June 19, 2014
David Marit, President
Saskatchewan Association of Rural Municipalities (SARM)
200 – 2221 Cornwall Street
Regina, SK S4P 2L1 E-mail: email@example.com
Dear Mr. Marit,
RE: AN OPEN LETTER TO SARM – Lobbying the Provincial Government about UPOV ‘91
It has come to our attention that on April 23, SARM sent out a letter to all reeves, councillors and administrators that contained a statement from Saskatchewan Ministry of Agriculture promoting UPOV ’91 and Bill C-18. Yet at the February 2014 SARM Annual Convention delegates voted strongly in favour of adopting the following resolution opposed to Bill C-18, the Agricultural Growth Act:
Resolution No. 12 – 14A
RM of Emerald No. 277
WHEREAS the Minister of Agriculture and Agri-Food Canada plans to pass Bill C-18 allowing Canada to sign on to UPOV ’91 by August 2014 which will increase plant seed developers’ rights (making them similar to having patents on seed); and
WHEREAS passage of this Bill will prohibit farmers from growing, saving and cleaning their own seed for replanting without the express permission from the Plant Breeder; and
WHEREAS companies will have a “cascading right” which will allow them to demand payment of “end-point royalties” on the whole crop, including each cut of hay, instead of just on newly purchased seed; and
WHEREAS adoption of UPOV’91 will reduce the freedom and rights of Canadian farmers, increase production costs, lower income margins and hurt farmer independence;
BE IT RESOLVED that SARM lobby the Provincial Government to use their influence with the Federal Government to remove this section from the Agriculture Growth Act.
It appears that instead of lobbying the Provincial Government as directed by your members, SARM has instead allowed itself to be lobbied.
The government’s statement on C-18 that you circulated not only took the opposite position on the issue, but it contained erroneous and misleading statements about the Bill.
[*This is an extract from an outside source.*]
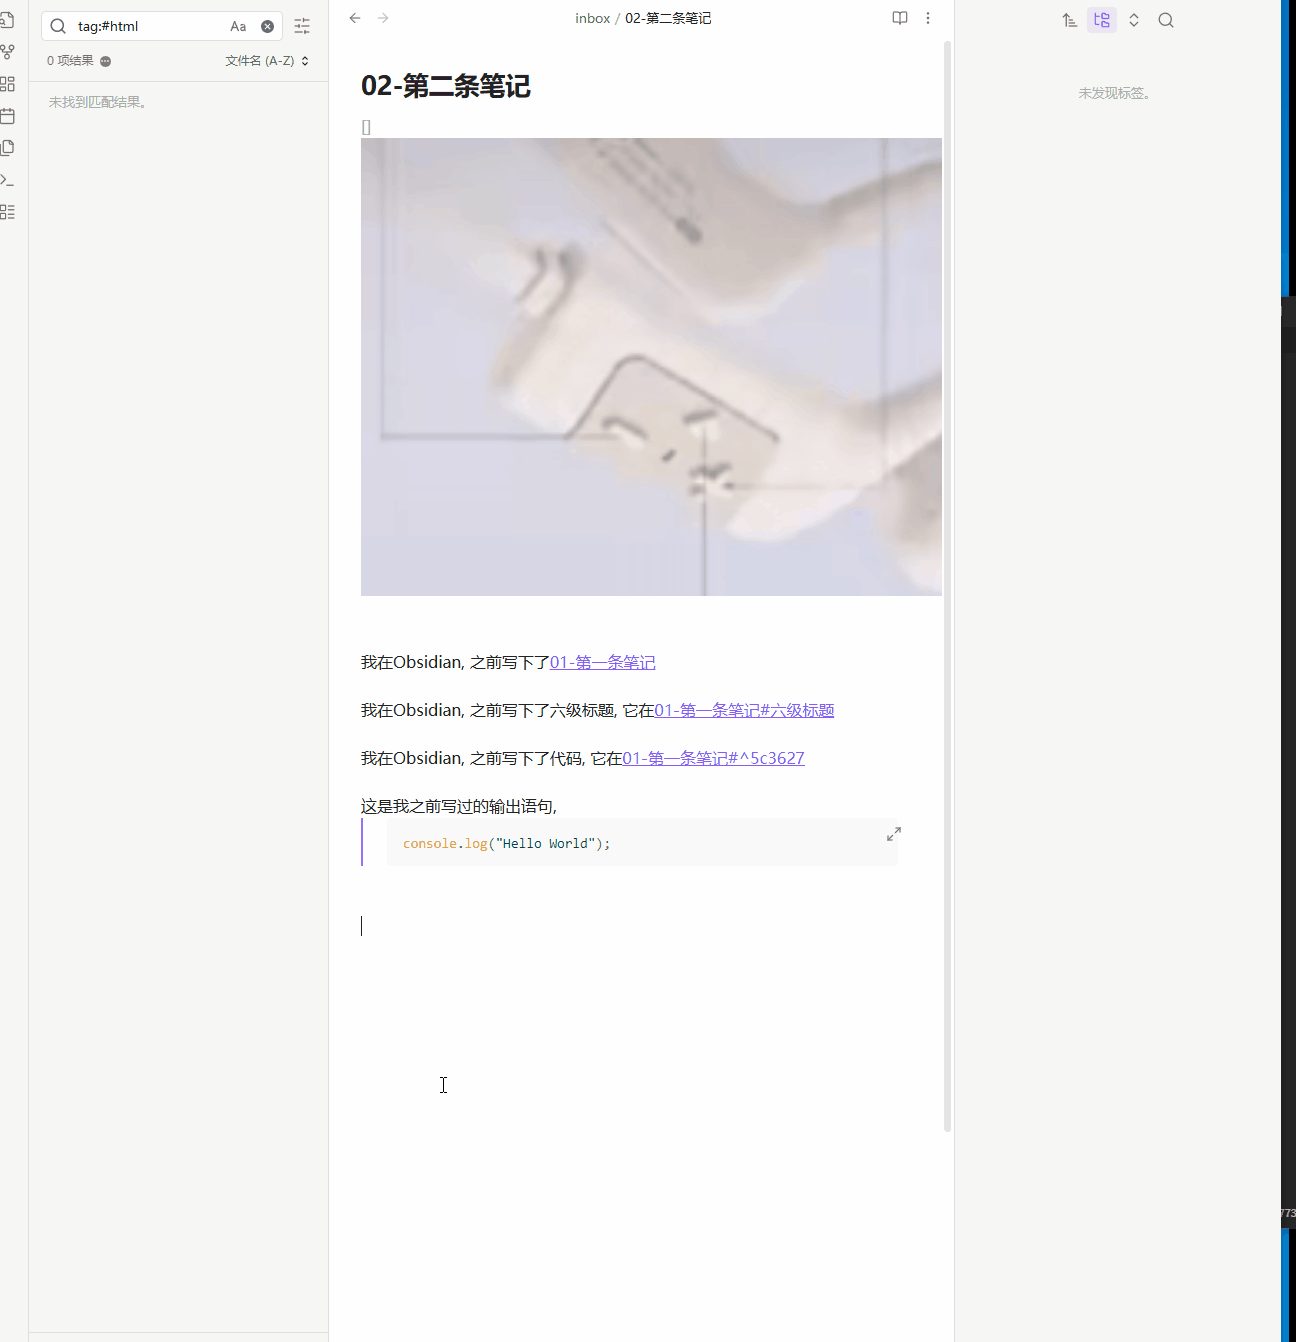The image size is (1296, 1342).
Task: Toggle nested tags display in tag pane
Action: point(1102,20)
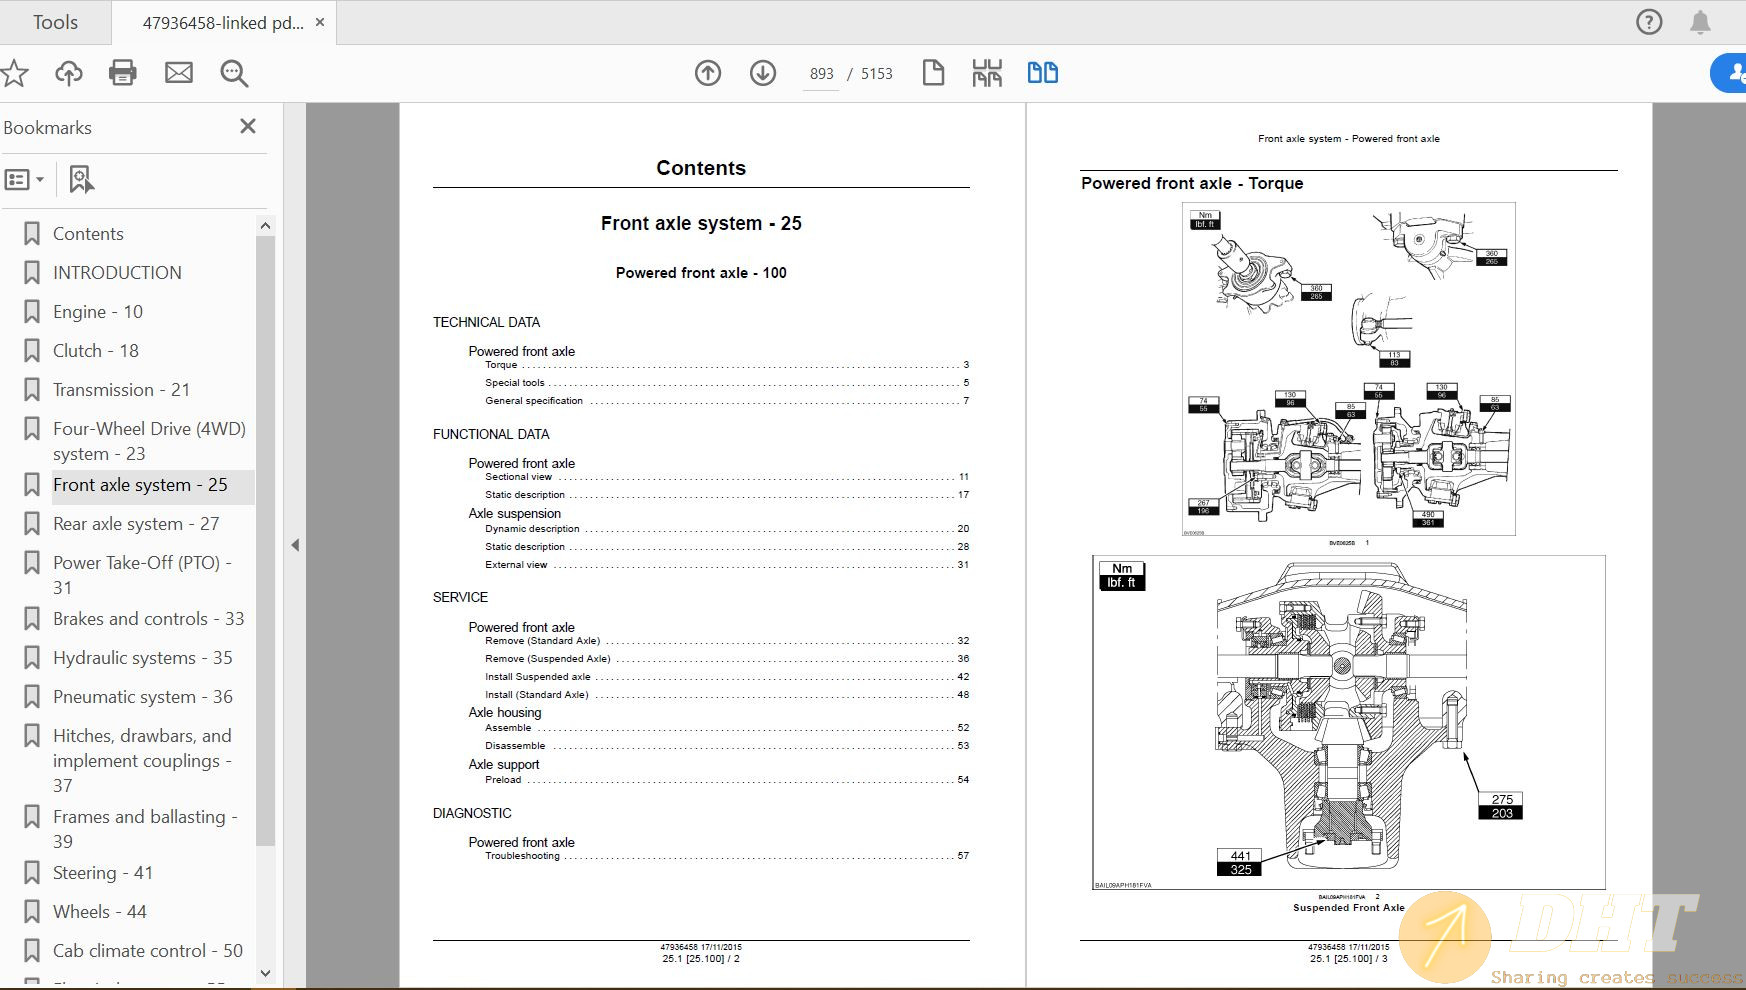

Like SARM members, the National Farmers Union opposes UPOV ‘91. Our organization has carefully read the whole Bill and analysed its implications in the context of the UPOV system, proposed trade agreements and Canada’s existing laws and regulations regarding seed.
In contrast to what the provincial government states, if Bill C-18 passes there will be negative consequences for farmers regardless of how they obtain their seed. C-18 would result in increased seed costs due to higher royalties on more varieties. In addition, it provides an incentive for seed companies to deregister varieties currently in the public domain (i.e. royalty-free), reducing farmers’ choice of seed and pushing them to use more expensive seed protected by Plant Breeders’ Rights instead.
Bill C-18 does not include storing (stocking) seed in the Farmers’ Privilege clause, so farmers who keep part of their crop as seed for future use could end up being sued if a seed company decides it is a violation of its exclusive rights. Anthony Parker, Canada’s Plant Breeders’ Rights Commissioner, has stated that Farmers’ Privilege is limited by 'reasonable use' – undefined so far — and that “saving seed is not an absolute right." In fact, Bill C-18 would create a mechanism to take away farmers’ ability to use farm-saved seed by allowing the federal government to restrict or eliminate the Farmers’ Privilege just by passing regulations.
Bill C-18 would enable End Point Royalty provisions, a “cascading right” that permits collection of royalties on the whole crop instead of just the seed. This would include the right to collect royalties on every cut of hay if PBR-protected forage seed was planted. If C-18 passes, it is highly likely that such a lucrative revenue source would soon be developed for the benefit of seed companies.
The Saskatchewan Ministry of Agriculture information that SARM circulated holds out the promise of improved varieties, but that is no more than a promise – UPOV ’91 says nothing about innovation. The reality of Bill C-18 is that seed companies will gain effective tools to make a lot more money off farmers while farmers will end up with higher costs and fewer rights, be faced with risks due to potential lawsuits and fewer seed choices as royalty-free seed is increasingly deregistered.
We urge SARM to be true to the democratic will of its membership and stand up for farmers. The NFU has many resources to help Saskatchewan’s rural residents better understand Bill C-18 and related issues regarding seed rights. The NFU has also proposed an alternative model that outlines what farmers need in seed legislation. These resources are available at www.nfu.caor by faxing a request for information to (306) 664-6226.
We urge you to share the following documents with the Provincial government and your members: Bill C-18 and Farmers’ Privilege: What’s the Whole Story?; Questions and Answers about Bill C-18; The Price of Patented Seed – The Value of Farm Saved Seed; and Fundamental Principles of a Farmers Seed Act.